[Stored data]

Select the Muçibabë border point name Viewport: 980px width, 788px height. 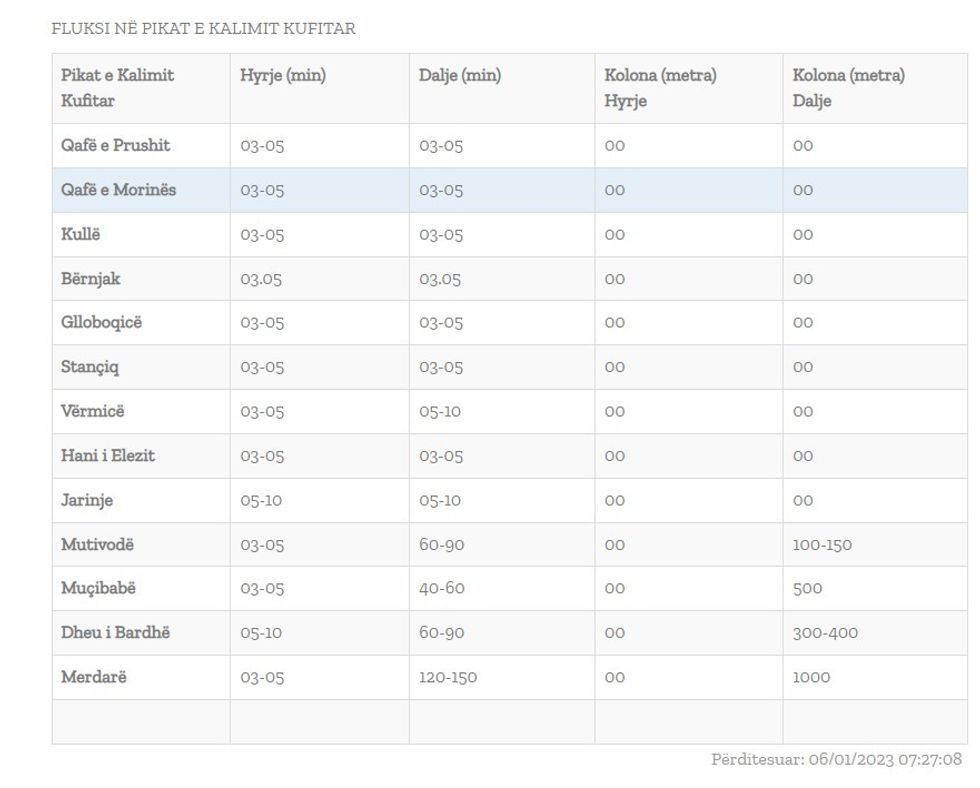coord(97,589)
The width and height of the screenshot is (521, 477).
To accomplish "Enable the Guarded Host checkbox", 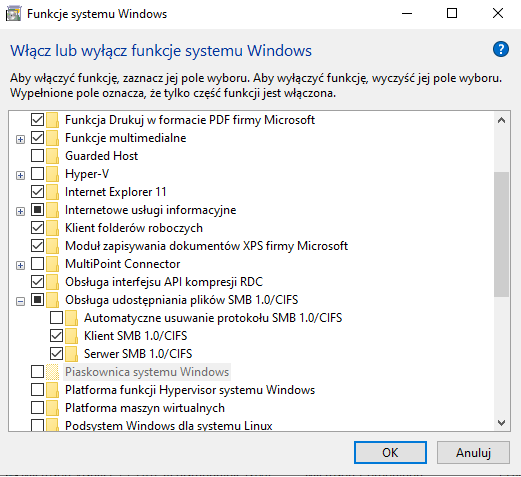I will (x=37, y=156).
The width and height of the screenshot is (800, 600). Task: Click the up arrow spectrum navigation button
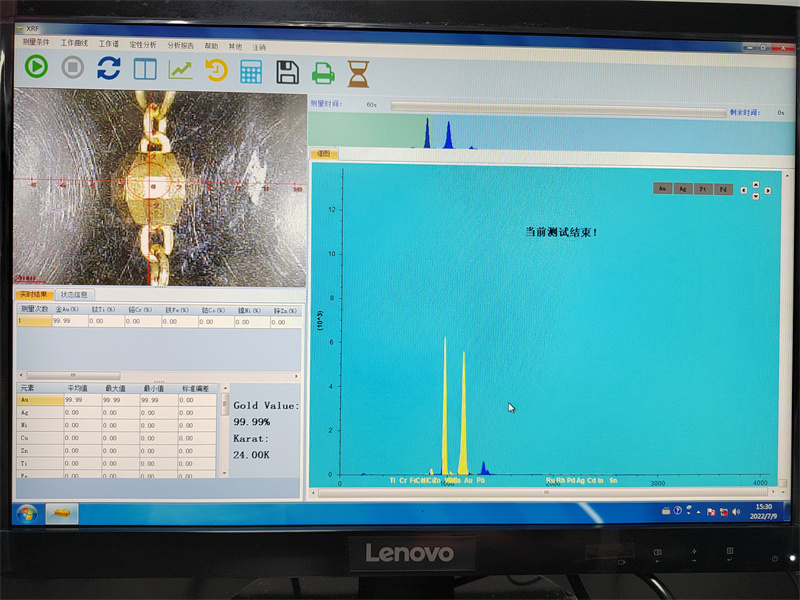[755, 184]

Exercise
Could you copy exactly, and with no pictures, the lines above from the one containing "The width and height of the screenshot is (800, 600)." through the last line, both included?

Response to the exercise
The width and height of the screenshot is (800, 600). Task: Click the up arrow spectrum navigation button
[755, 184]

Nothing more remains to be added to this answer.